___ Record excerpts

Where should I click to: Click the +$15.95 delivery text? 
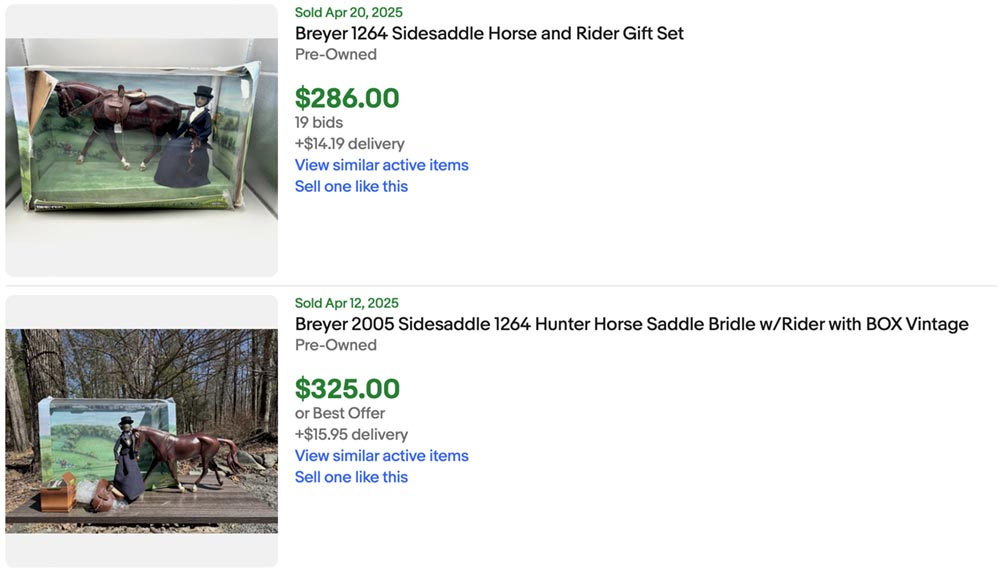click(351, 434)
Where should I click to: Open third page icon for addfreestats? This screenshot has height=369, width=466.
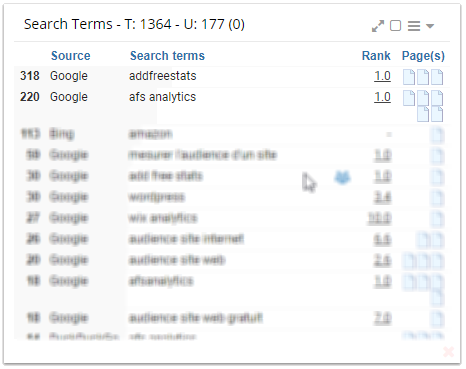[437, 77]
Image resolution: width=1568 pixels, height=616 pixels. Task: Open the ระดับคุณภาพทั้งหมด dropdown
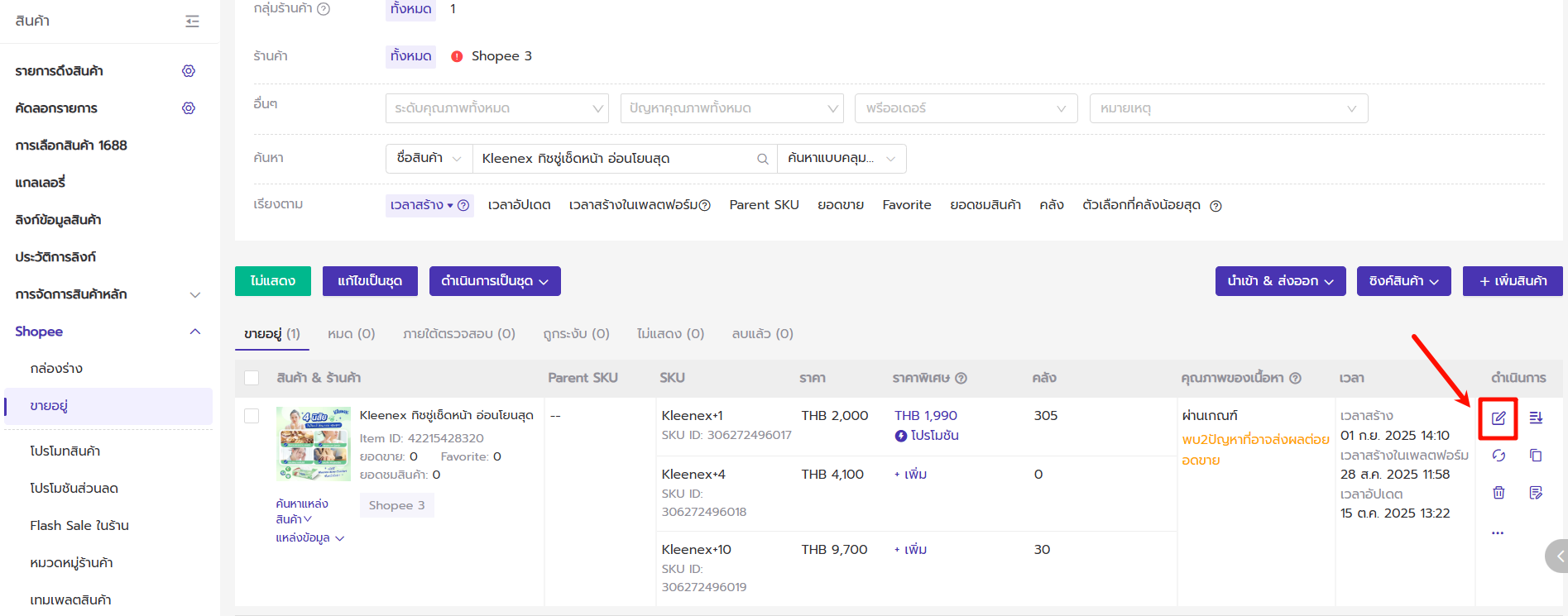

______

What needs to be done: Retype the records above exactly, starting at the line that contains "Where should I click to: Open" and going through the last line, and leave out any pictures.

Answer space:
Where should I click to: Open third page icon for addfreestats? This screenshot has height=369, width=466.
[437, 77]
Image resolution: width=1568 pixels, height=616 pixels. Task: Open the ระดับคุณภาพทั้งหมด dropdown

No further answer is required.